Inside the underground cable push coming for Victorian farmland
An energy company wants to bury a cable along the Calder Freeway and across 50 farms to Charlton, replacing the need to build more overhead transmission lines.
The company that pioneered the development of Melbourne’s massive Renewable Energy Hub wants to bury a 2000MW direct current cable along the Calder Freeway and across 50 farms to Charlton, replacing the need to build more overhead transmission lines.
Syncline Energy owner Phil Galloway said the 525kV DC cable created “an opportunity for the government to rethink WRL (Western Renewable Link) and halve VNI West”, given the benefits of undergrounding.
He said the company had already planned the 256km route in consultation with Wedderburn and Charlton farmers, exploiting the flexibility of a DC cable buried at a depth of 1.5m to ensure “almost no impact on farmers, their operations or land values”.
Victorian Farmers Federation Wedderburn branch President Graham Nesbit said Syncline was doing the right thing, by first sitting down with landholders on where to best place the cable, rather than the Australian Energy Market Operator’s approach of dictating corridors.
“I know some landholders who didn’t want a bar of it, so he (Galloway) went elsewhere,” Mr Nesbit said. “I don’t see what landholders have to lose”.

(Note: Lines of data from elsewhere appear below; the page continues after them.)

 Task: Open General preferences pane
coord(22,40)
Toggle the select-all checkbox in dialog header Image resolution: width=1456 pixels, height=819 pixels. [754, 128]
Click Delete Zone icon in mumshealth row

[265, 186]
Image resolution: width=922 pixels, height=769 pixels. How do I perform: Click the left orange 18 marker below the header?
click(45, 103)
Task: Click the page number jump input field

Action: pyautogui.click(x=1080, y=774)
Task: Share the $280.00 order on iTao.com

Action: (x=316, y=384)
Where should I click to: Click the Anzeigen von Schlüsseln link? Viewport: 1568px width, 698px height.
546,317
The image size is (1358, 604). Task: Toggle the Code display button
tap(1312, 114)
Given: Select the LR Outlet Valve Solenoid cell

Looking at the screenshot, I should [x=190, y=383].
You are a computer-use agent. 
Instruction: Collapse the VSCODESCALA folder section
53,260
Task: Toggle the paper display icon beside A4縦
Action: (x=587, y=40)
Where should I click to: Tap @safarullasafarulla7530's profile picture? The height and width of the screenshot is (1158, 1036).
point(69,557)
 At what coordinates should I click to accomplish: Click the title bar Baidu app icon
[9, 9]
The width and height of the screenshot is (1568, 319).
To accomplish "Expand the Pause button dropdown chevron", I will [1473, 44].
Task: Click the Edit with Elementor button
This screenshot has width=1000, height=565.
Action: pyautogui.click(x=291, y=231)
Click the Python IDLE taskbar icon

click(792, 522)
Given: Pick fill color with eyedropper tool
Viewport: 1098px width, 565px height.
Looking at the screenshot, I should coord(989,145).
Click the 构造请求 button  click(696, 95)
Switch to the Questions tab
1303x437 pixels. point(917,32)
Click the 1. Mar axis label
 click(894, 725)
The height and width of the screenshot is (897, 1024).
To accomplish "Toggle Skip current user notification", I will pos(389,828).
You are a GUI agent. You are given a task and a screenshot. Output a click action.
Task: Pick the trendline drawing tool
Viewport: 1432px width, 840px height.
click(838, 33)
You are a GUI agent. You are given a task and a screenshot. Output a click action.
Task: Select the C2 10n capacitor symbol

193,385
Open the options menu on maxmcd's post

To date most farmers have signed agreements that grant Syncline access to their properties and outline easement terms in return for annual royalty payments of $46,000/km once the cable is installed, in addition to standard land acquisition compensation for the 30m-wide easement.
But Mr Galloway said the $3.2bn Syncline Community Cable proposal would go nowhere without the support of the Victorian Government and the Australian Energy Market Operator.
“(We’ve) provided multiple briefings to different government departments over the last 12 months and the feedback has been positive,” he said.
“I don’t think there’s been any questioning of the engineering, planning or community engagement.”
Energy Minister Lily D’Ambrosio’s office said: “Initial analysis of the Syncline proposal shows significant challenges, including costs, which would be passed onto consumers through their bills, and accessing the Calder Freeway for extended periods during construction.
“VicGrid (the government’s transmission planner) will continue to assess the project with the proponent.”
AEMO’s spokesman responded to questions with: “All I can say is that we’re aware of Syncline”.
Backtracking on WRL and VNI West would come at an enormous cost to AEMO, AusNet and the Victorian Government, who have already also sunk millions of dollars into planning and consultation on both projects.
Syncline’s proposal also comes at a high cost, given it requires two $800m AC-DC converters to be installed at either end of the DC line – one at Plumpton, near Melbourne and the other at Charlton.
Even so Mr Galloway said at a total cost of $12m per kilometre, the cable project was “significantly better value than the much longer overhead transmission projects currently proposed, which have not yet been fully costed or designed”.
AEMO estimates the cost of the Victorian section of VNI West at $1.6bn, while WRL is forecast to cost $1bn.
But AEMO also has a long history of underestimating project costs.
In 2018 AEMO estimated the NSW HumeLink would be completed by 2025 and cost between $575m and $1.72bn. NSW’s TransGrid has now revised the cost to $4.88bn.
Similarly, in 2016 AEMO estimated Project EnergyConnect – the interconnector between South Australia, Victoria and NSW – would cost $1bn, but the final cost was $3.6bn.
In August 2023 Victoria Energy Policy Centre director Bruce Mountain, retired electrical engineer Professor Simon Bartlett and Energy Grid Alliance director Darren Edwards published a critique of VNI West in which they estimated the Victorian half of the project alone would cost $4.9bn.
Mr Nesbit said “if landholders shut the gate, it will delay the projects so much his (Galloway’s) option might be the only one still standing”.
VFF president Brett Hosking, who attended a farmer briefing on the DC cable project in Wedderburn last Friday, said Syncline had an alternative that was useful in the current debate.
“I’m sure he (Galloway) is legitimate,” Mr Hosking said. “The question is: Will it replace WRL and VNI West or just be another piece of transmission cable that costs electricity consumers even more?”